Today we are releasing ASE 1.0 — Agentic Software Engineering — a self-hosted control plane for defining, launching, supervising, governing, and reporting on multi-agent software engineering work.
ASE is built for the engineering and platform leaders who have watched coding agents move from demo to production over the last eighteen months and asked the obvious next question: how do we run this with the same operational seriousness as the rest of our regulated software estate?
This release is our answer.
The problem we built ASE to solve
Coding agents are now genuinely useful. They plan work, write code, run validations, open pull requests, and increasingly cooperate across long-running tasks. In a regulated environment, that capability creates a new operational gap.

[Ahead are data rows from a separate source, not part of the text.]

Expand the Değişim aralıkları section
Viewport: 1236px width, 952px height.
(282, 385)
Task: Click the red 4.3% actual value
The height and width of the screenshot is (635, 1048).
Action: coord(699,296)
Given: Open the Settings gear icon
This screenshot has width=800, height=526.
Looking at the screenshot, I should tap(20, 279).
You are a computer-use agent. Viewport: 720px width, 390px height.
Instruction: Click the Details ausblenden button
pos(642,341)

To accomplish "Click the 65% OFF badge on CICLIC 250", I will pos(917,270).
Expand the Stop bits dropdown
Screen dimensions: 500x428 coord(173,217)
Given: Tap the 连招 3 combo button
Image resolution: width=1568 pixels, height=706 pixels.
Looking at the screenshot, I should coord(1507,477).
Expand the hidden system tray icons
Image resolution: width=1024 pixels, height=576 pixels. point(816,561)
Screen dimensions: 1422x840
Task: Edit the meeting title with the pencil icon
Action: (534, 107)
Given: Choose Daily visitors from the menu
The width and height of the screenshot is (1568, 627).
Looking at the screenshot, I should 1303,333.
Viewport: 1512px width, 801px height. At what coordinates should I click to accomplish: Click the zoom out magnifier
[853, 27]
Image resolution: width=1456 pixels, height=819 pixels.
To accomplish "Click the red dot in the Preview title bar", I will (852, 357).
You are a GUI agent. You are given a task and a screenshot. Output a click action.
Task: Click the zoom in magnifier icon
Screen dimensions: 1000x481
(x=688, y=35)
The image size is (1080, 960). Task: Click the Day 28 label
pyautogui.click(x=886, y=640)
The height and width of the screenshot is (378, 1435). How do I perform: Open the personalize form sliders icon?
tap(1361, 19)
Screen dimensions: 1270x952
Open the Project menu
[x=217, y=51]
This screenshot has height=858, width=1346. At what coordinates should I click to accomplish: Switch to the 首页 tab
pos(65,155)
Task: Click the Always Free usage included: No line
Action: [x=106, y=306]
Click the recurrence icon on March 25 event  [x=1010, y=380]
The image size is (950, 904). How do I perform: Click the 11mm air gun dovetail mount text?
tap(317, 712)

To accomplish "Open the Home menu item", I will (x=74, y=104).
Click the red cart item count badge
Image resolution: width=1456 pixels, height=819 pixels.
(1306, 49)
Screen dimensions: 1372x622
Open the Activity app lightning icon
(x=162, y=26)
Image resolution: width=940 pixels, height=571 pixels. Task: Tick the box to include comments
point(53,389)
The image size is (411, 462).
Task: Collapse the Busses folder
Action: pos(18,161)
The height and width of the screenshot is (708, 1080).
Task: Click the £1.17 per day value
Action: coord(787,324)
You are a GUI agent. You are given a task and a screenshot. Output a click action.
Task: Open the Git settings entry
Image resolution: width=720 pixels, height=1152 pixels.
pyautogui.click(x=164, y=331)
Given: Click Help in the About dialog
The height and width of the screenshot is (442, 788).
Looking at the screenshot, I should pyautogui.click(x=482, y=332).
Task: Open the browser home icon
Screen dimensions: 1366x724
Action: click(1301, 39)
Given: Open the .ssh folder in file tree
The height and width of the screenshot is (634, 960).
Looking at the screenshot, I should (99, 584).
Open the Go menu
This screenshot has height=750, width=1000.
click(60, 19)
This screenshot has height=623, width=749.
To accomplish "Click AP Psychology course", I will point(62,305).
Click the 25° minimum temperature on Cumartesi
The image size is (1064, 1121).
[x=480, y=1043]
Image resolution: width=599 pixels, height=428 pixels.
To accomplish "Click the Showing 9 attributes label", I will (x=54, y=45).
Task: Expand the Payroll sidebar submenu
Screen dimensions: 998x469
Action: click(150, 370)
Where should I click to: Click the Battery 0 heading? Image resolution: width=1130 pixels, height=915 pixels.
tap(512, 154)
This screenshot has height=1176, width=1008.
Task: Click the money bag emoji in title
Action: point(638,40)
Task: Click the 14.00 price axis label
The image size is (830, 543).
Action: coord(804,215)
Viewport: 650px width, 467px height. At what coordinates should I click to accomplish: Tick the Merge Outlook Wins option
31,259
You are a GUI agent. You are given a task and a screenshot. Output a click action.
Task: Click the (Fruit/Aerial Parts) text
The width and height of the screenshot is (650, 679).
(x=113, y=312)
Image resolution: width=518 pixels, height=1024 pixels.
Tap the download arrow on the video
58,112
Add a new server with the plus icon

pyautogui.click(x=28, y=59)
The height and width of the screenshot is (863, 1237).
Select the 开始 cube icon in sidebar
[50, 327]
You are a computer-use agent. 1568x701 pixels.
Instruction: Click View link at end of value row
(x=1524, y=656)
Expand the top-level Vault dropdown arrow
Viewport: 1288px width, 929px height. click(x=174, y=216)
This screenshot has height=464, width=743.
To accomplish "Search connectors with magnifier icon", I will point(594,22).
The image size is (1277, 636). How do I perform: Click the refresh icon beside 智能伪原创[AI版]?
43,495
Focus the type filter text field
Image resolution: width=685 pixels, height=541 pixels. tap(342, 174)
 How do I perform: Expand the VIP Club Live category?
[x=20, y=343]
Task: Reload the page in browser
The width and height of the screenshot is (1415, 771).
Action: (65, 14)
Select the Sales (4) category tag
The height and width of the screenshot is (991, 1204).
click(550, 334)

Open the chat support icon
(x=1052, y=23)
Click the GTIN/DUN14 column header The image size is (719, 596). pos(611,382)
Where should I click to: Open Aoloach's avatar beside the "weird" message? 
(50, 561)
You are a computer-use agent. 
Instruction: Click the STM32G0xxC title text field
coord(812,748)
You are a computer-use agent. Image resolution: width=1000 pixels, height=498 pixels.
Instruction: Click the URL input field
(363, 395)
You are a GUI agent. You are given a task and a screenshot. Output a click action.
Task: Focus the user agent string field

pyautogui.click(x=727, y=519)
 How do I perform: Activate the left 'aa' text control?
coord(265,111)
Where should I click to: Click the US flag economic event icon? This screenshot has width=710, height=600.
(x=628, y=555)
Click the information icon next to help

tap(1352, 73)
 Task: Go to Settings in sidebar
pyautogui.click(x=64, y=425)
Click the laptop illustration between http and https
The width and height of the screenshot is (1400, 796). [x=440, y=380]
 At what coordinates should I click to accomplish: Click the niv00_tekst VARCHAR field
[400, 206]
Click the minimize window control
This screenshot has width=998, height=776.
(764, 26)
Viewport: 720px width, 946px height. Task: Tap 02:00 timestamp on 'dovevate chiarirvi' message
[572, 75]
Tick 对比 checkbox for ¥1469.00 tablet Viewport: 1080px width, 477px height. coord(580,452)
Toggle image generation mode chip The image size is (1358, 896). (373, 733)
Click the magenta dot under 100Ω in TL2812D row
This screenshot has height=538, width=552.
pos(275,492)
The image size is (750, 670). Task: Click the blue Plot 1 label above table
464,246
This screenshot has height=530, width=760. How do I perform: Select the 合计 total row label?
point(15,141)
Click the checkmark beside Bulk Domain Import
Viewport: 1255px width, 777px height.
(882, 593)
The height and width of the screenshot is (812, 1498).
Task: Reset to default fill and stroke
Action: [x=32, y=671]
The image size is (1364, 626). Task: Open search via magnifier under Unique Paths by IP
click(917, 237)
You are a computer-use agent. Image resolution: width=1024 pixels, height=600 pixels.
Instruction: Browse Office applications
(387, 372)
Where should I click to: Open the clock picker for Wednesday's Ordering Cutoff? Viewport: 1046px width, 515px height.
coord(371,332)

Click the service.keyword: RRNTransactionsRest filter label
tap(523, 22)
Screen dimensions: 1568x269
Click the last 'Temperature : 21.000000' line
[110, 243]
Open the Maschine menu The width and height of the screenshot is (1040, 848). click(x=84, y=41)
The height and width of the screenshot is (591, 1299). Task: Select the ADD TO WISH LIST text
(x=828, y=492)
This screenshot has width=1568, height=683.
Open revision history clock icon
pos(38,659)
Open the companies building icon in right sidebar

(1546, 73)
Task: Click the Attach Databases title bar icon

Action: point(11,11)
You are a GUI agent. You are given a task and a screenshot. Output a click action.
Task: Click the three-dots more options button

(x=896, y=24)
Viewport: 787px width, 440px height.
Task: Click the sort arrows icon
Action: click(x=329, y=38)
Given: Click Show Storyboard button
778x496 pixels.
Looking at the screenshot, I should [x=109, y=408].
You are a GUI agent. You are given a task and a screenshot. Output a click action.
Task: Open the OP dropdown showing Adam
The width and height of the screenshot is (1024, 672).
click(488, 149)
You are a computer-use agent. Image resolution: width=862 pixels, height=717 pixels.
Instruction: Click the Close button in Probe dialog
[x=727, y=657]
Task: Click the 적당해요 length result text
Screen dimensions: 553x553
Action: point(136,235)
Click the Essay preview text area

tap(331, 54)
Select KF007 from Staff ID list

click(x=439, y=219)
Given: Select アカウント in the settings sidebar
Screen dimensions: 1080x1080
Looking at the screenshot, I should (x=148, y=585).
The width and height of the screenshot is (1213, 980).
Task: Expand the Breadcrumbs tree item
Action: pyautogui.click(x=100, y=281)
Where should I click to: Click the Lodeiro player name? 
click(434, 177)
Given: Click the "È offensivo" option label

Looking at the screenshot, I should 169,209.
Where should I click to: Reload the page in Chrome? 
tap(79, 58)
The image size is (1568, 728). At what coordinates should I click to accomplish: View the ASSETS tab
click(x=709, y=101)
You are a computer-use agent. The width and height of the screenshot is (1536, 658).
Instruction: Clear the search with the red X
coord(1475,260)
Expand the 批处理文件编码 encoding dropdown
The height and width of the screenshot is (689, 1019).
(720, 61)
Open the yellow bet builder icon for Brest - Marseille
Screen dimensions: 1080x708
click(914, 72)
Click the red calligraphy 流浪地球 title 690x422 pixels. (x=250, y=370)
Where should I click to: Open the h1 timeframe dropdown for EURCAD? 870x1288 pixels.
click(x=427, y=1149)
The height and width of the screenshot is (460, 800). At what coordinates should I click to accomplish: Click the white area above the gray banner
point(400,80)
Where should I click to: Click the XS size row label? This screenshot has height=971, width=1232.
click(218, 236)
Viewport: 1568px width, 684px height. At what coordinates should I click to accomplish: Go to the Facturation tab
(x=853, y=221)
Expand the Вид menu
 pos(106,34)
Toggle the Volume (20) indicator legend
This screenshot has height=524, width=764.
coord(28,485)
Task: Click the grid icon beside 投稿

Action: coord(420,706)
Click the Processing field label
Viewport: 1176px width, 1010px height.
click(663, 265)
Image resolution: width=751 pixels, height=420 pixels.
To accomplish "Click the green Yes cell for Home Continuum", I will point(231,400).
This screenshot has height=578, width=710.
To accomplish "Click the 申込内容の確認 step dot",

A single agent on a developer’s laptop is a productivity tool. A constellation of agents writing production code on behalf of an organization is something else: a workflow that crosses identity, access, change control, audit, and evidence boundaries. Most teams running agentic coding today are stitching that boundary together with shell scripts, ad-hoc logging, and trust.
That works until an auditor, a regulator, or an incident reviewer asks the questions our customers cannot afford to answer with a shrug:
- Which version of which prompt, model, and policy ran this change?
- Who approved the launch, and against which definition?
- What evidence do we have that the agent did not exceed its scope?
- How do we reproduce, or revert, what an agent did three weeks ago?
- Who owns the identity and the credentials the agent acted under?
ASE exists so those questions have crisp, defensible answers.